### Written problem
Convert the data below into a Markdown table with the columns No. and Text. Give each nonblank line its own row, numbered in order, and omit blank lines.

==*==

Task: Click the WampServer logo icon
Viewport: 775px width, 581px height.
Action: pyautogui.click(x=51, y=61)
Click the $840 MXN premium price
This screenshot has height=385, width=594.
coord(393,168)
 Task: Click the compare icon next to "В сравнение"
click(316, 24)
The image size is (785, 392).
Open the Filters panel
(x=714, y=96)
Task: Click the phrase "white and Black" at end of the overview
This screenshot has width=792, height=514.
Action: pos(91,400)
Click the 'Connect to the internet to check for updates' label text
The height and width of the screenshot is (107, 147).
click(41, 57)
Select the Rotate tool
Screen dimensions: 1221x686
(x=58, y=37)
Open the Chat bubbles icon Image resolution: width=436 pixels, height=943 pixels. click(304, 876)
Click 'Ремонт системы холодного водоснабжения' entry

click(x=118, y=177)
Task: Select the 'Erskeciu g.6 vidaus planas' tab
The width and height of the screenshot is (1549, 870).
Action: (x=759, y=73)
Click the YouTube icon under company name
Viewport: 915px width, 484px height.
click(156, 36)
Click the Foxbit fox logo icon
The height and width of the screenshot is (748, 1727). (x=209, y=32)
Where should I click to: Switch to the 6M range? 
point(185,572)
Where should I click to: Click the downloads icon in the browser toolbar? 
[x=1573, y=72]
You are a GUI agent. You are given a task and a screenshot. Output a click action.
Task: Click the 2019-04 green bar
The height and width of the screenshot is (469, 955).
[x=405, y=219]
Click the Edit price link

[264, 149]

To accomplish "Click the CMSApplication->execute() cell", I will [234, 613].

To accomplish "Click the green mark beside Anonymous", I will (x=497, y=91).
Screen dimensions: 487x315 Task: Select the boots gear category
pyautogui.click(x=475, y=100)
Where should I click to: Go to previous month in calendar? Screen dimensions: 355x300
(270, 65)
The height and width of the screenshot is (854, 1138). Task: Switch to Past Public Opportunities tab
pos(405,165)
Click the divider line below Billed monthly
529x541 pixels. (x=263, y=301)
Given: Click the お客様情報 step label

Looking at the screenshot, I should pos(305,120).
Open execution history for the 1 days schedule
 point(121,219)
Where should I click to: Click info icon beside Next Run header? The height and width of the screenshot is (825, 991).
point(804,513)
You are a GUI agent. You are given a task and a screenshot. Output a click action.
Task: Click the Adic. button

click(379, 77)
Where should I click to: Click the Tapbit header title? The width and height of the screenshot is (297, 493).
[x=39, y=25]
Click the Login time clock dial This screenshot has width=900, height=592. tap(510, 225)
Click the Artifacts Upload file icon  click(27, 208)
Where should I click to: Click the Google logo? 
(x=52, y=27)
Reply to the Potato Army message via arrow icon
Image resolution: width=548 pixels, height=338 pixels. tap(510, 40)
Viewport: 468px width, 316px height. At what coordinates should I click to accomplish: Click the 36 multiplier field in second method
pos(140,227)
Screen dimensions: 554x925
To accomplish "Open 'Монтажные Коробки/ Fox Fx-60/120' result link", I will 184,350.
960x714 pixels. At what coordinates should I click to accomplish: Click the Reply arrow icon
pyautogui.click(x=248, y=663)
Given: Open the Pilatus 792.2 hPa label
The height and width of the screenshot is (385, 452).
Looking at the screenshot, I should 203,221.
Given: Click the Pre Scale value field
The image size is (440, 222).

==*==

### Expected answer
| No. | Text |
|---|---|
| 1 | Task: Click the WampServer logo icon |
| 2 | Viewport: 775px width, 581px height. |
| 3 | Action: pyautogui.click(x=51, y=61) |
| 4 | Click the $840 MXN premium price |
| 5 | This screenshot has height=385, width=594. |
| 6 | coord(393,168) |
| 7 |  Task: Click the compare icon next to "В сравнение" |
| 8 | click(316, 24) |
| 9 | The image size is (785, 392). |
| 10 | Open the Filters panel |
| 11 | (x=714, y=96) |
| 12 | Task: Click the phrase "white and Black" at end of the overview |
| 13 | This screenshot has width=792, height=514. |
| 14 | Action: pos(91,400) |
| 15 | Click the 'Connect to the internet to check for updates' label text |
| 16 | The height and width of the screenshot is (107, 147). |
| 17 | click(41, 57) |
| 18 | Select the Rotate tool |
| 19 | Screen dimensions: 1221x686 |
| 20 | (x=58, y=37) |
| 21 | Open the Chat bubbles icon Image resolution: width=436 pixels, height=943 pixels. click(304, 876) |
| 22 | Click 'Ремонт системы холодного водоснабжения' entry |
| 23 | click(x=118, y=177) |
| 24 | Task: Select the 'Erskeciu g.6 vidaus planas' tab |
| 25 | The width and height of the screenshot is (1549, 870). |
| 26 | Action: (x=759, y=73) |
| 27 | Click the YouTube icon under company name |
| 28 | Viewport: 915px width, 484px height. |
| 29 | click(156, 36) |
| 30 | Click the Foxbit fox logo icon |
| 31 | The height and width of the screenshot is (748, 1727). (x=209, y=32) |
| 32 | Where should I click to: Switch to the 6M range?  |
| 33 | point(185,572) |
| 34 | Where should I click to: Click the downloads icon in the browser toolbar?  |
| 35 | [x=1573, y=72] |
| 36 | You are a GUI agent. You are given a task and a screenshot. Output a click action. |
| 37 | Task: Click the 2019-04 green bar |
| 38 | The height and width of the screenshot is (469, 955). |
| 39 | [x=405, y=219] |
| 40 | Click the Edit price link |
| 41 | [264, 149] |
| 42 | To accomplish "Click the CMSApplication->execute() cell", I will [234, 613]. |
| 43 | To accomplish "Click the green mark beside Anonymous", I will (x=497, y=91). |
| 44 | Screen dimensions: 487x315 Task: Select the boots gear category |
| 45 | pyautogui.click(x=475, y=100) |
| 46 | Where should I click to: Go to previous month in calendar? Screen dimensions: 355x300 |
| 47 | (270, 65) |
| 48 | The height and width of the screenshot is (854, 1138). Task: Switch to Past Public Opportunities tab |
| 49 | pos(405,165) |
| 50 | Click the divider line below Billed monthly |
| 51 | 529x541 pixels. (x=263, y=301) |
| 52 | Given: Click the お客様情報 step label |
| 53 | Looking at the screenshot, I should pos(305,120). |
| 54 | Open execution history for the 1 days schedule |
| 55 |  point(121,219) |
| 56 | Where should I click to: Click info icon beside Next Run header? The height and width of the screenshot is (825, 991). |
| 57 | point(804,513) |
| 58 | You are a GUI agent. You are given a task and a screenshot. Output a click action. |
| 59 | Task: Click the Adic. button |
| 60 | click(379, 77) |
| 61 | Where should I click to: Click the Tapbit header title? The width and height of the screenshot is (297, 493). |
| 62 | [x=39, y=25] |
| 63 | Click the Login time clock dial This screenshot has width=900, height=592. tap(510, 225) |
| 64 | Click the Artifacts Upload file icon  click(27, 208) |
| 65 | Where should I click to: Click the Google logo?  |
| 66 | (x=52, y=27) |
| 67 | Reply to the Potato Army message via arrow icon |
| 68 | Image resolution: width=548 pixels, height=338 pixels. tap(510, 40) |
| 69 | Viewport: 468px width, 316px height. At what coordinates should I click to accomplish: Click the 36 multiplier field in second method |
| 70 | pos(140,227) |
| 71 | Screen dimensions: 554x925 |
| 72 | To accomplish "Open 'Монтажные Коробки/ Fox Fx-60/120' result link", I will 184,350. |
| 73 | 960x714 pixels. At what coordinates should I click to accomplish: Click the Reply arrow icon |
| 74 | pyautogui.click(x=248, y=663) |
| 75 | Given: Open the Pilatus 792.2 hPa label |
| 76 | The height and width of the screenshot is (385, 452). |
| 77 | Looking at the screenshot, I should 203,221. |
| 78 | Given: Click the Pre Scale value field |
| 79 | The image size is (440, 222). |